> [WORK TO BE COMPLETED]
Only the lines from the one containing "The height and" through the final line below belong in the output, copied exactly and without pictures.

BEGIN INFORMATION

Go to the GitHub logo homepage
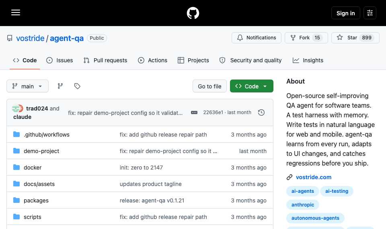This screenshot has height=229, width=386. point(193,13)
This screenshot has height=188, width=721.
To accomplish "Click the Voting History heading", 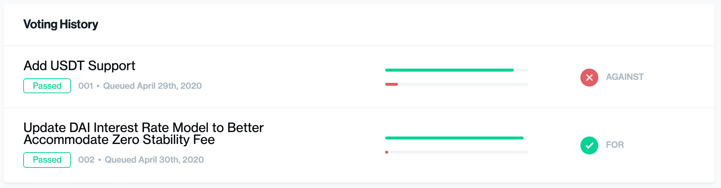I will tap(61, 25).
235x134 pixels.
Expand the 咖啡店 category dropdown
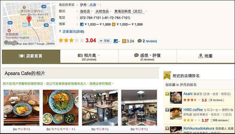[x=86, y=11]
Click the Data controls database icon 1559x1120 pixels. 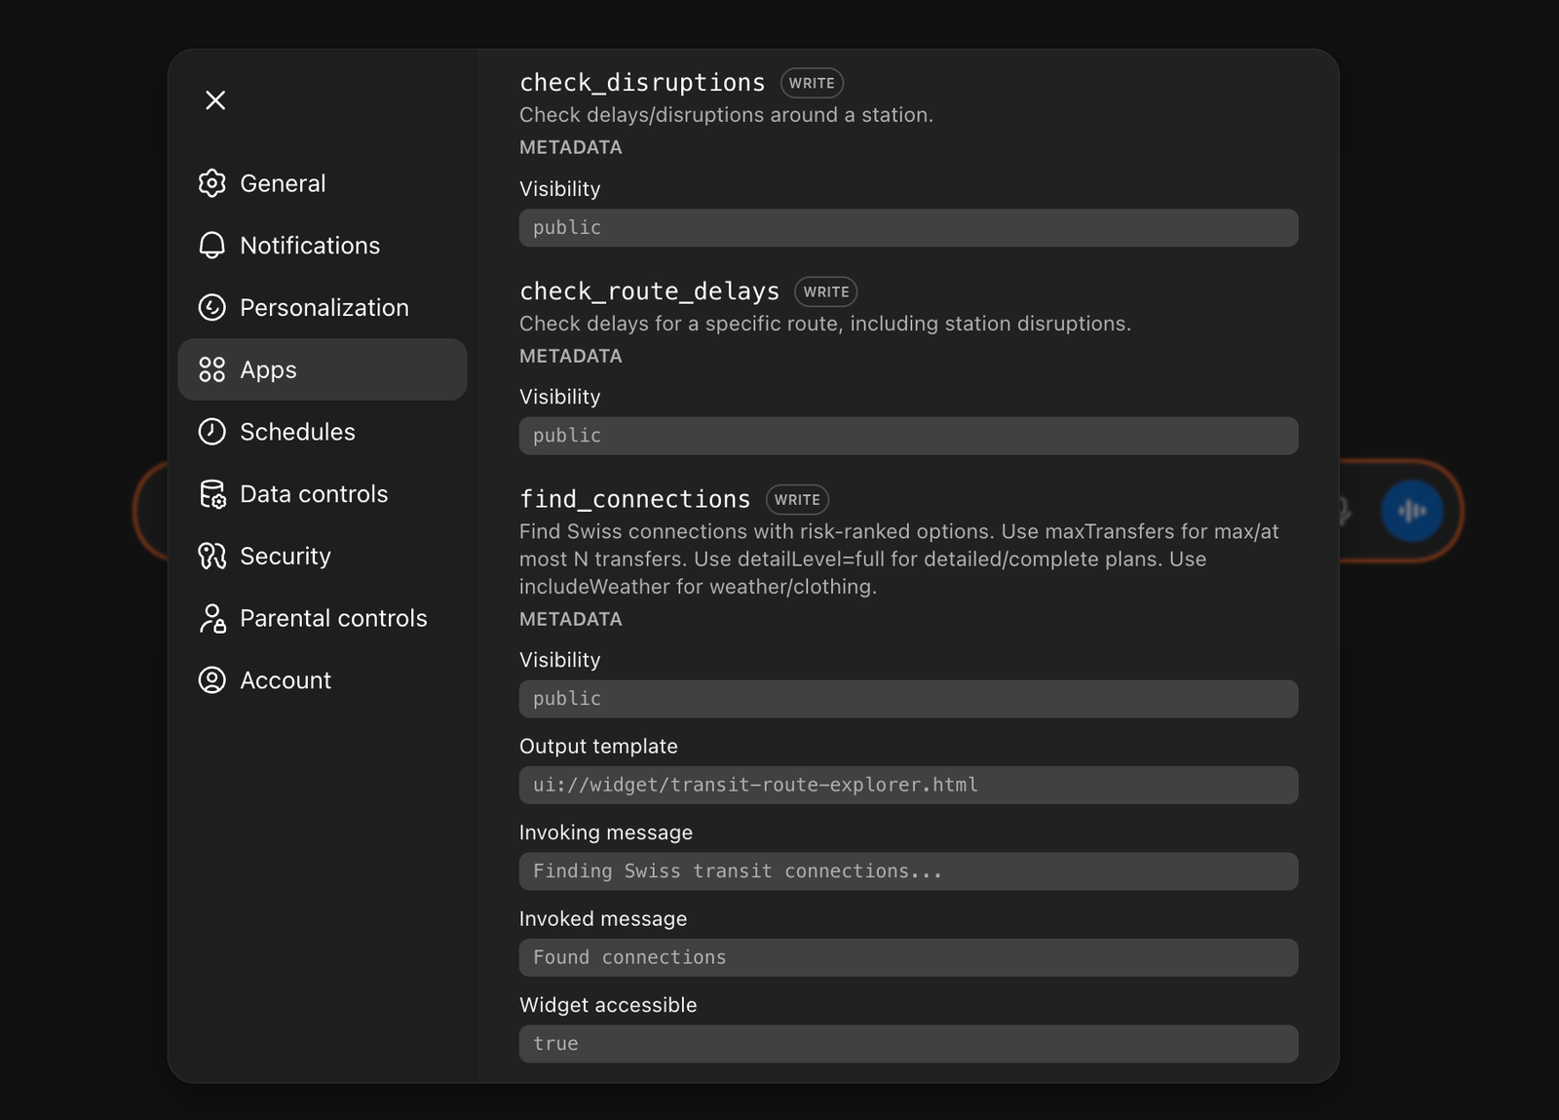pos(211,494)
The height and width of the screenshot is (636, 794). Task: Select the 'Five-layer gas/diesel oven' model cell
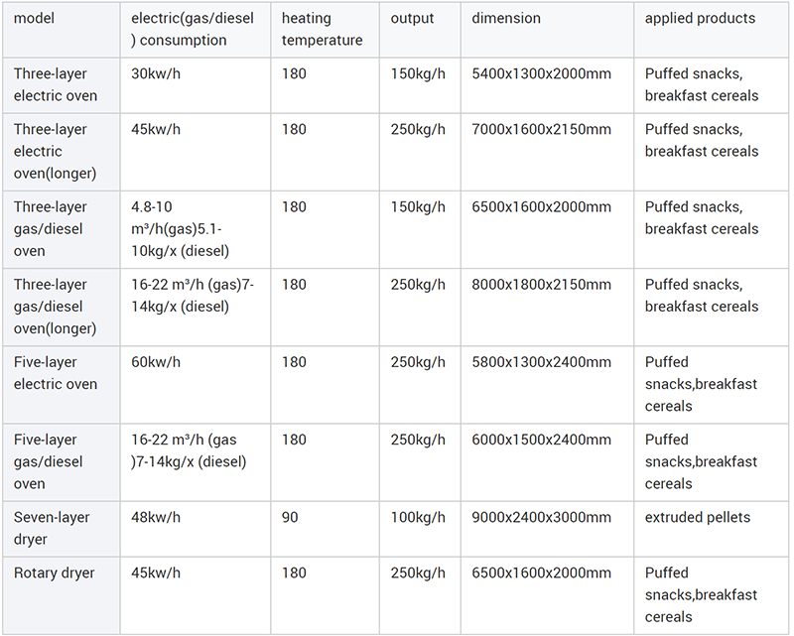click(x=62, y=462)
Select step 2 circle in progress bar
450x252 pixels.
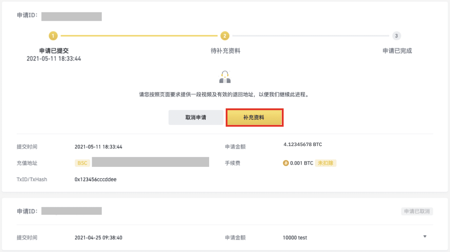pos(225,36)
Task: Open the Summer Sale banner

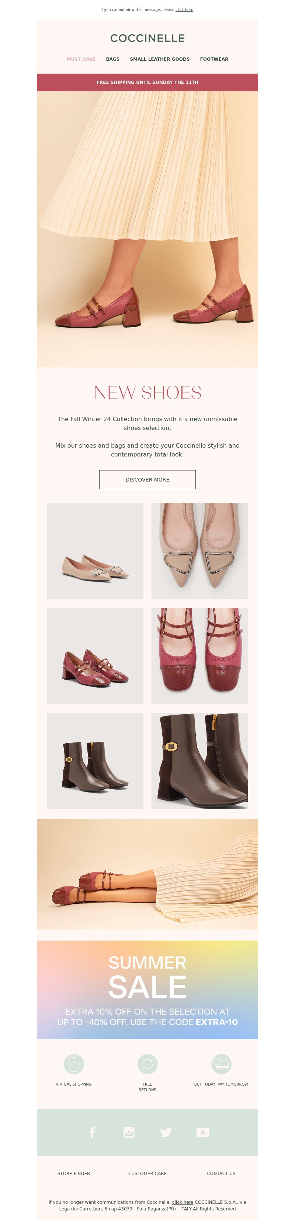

END INFORMATION

> [SOLUTION]
The height and width of the screenshot is (636, 794). Task: Select the 'Five-layer gas/diesel oven' model cell
click(x=62, y=462)
Select step 2 circle in progress bar
450x252 pixels.
pos(225,36)
Task: Open the Summer Sale banner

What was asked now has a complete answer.